ABSTRACT

‘Longing for the other world puts people to sleep in this world.’ 1 Echoing Nietzsche, Martha Nussbaum presents what is the most common criticism of Augustine’s theology of the affections: an otherworld-directed appetite that disregards commitments to this world. 2 Nussbaum is not alone in her disapproval. Thomas Dixon offers a more pointed censure. Because Augustine, according to Dixon, theorized the affections as a single movement to God, ‘not a drop of affection was to be spilled on barren earthly terrain.’ 3 One must admit that these ethical criticisms of Augustine’s theology of the affections can sting, if not wound, an Augustinian account of the affections.

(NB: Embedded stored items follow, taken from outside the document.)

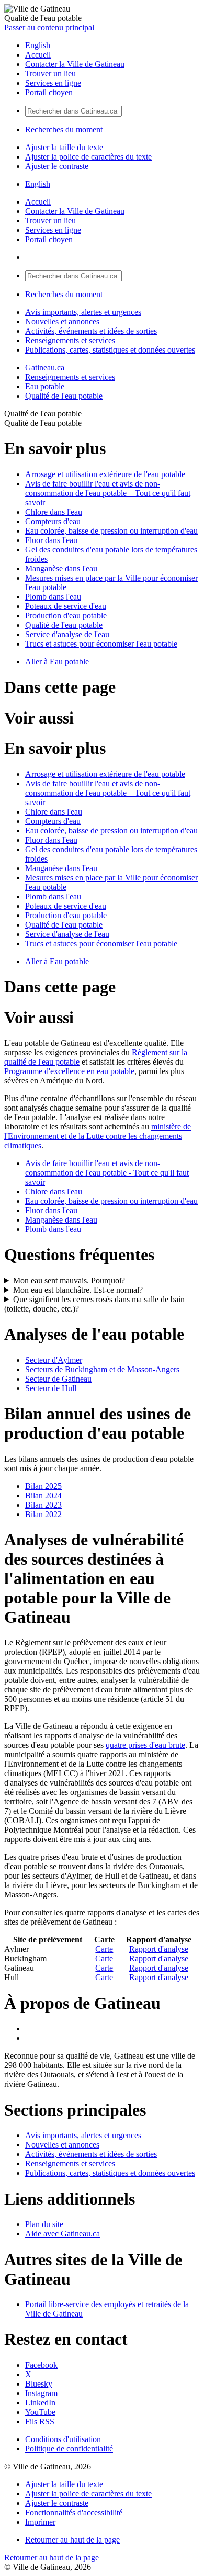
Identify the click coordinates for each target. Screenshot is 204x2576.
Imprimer (40, 2521)
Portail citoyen (49, 92)
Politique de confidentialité (69, 2448)
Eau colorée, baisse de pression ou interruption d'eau (111, 530)
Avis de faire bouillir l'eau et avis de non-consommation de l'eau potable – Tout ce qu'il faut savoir (107, 493)
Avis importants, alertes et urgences (83, 312)
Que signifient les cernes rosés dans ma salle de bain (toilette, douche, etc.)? (94, 1304)
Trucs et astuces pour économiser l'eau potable (101, 643)
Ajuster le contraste (56, 166)
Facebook (41, 2364)
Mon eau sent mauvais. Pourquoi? (69, 1280)
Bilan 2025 (43, 1486)
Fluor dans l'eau (51, 540)
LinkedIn (40, 2402)
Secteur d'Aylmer (53, 1359)
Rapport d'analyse (158, 1949)
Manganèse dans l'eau (61, 568)
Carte (104, 1949)
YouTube (40, 2412)
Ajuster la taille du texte (64, 147)
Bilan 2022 (43, 1514)
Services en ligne (53, 82)
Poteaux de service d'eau (65, 606)
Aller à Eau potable (57, 661)
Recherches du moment (64, 129)
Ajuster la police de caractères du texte (88, 156)
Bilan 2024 (43, 1495)
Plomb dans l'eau (53, 596)
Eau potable (44, 386)
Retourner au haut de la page (72, 2539)
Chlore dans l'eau (53, 511)
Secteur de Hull (50, 1388)
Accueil (38, 54)
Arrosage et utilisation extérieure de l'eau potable (105, 474)
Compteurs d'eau (53, 521)
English (37, 45)
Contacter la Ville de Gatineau (74, 64)
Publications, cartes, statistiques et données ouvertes (110, 349)
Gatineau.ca (44, 367)
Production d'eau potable (66, 615)
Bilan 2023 (43, 1504)
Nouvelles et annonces (62, 321)
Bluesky (38, 2383)
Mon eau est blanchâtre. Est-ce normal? (78, 1289)
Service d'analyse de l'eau (67, 634)
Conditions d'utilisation (63, 2439)
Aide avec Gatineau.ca (62, 2233)
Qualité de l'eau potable (64, 395)
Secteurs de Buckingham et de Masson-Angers (102, 1369)
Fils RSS (39, 2421)
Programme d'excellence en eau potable (69, 1071)
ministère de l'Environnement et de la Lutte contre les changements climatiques (97, 1136)
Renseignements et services (70, 340)
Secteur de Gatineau (58, 1378)
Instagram (41, 2393)
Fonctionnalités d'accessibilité (73, 2512)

Recent scholarship on the affections in Augustine’s thought has attempted to rescue Augustine from Nussbaum, Dixon, and Hannah Arendt. 4 While there is value in this programme of rehabilitation, 5 most scholars ignore the deep ambivalence towards the affections in Augustine’s thought. Nussbaum and Dixon (as well as Hannah Arendt) are picking up on a perplexing aporia in Augustine’s account: affections are both necessary and necessarily a failure. In light of this, I don’t think Augustine really needs saving, but rather needs clarification of how and why he thinks the affections fail and to what extent he sees their failure as intrinsic to human ways of knowing, loving, and living. In other words, how is it that Augustine is both a champion of the affections and a pessimist for their ultimate utility?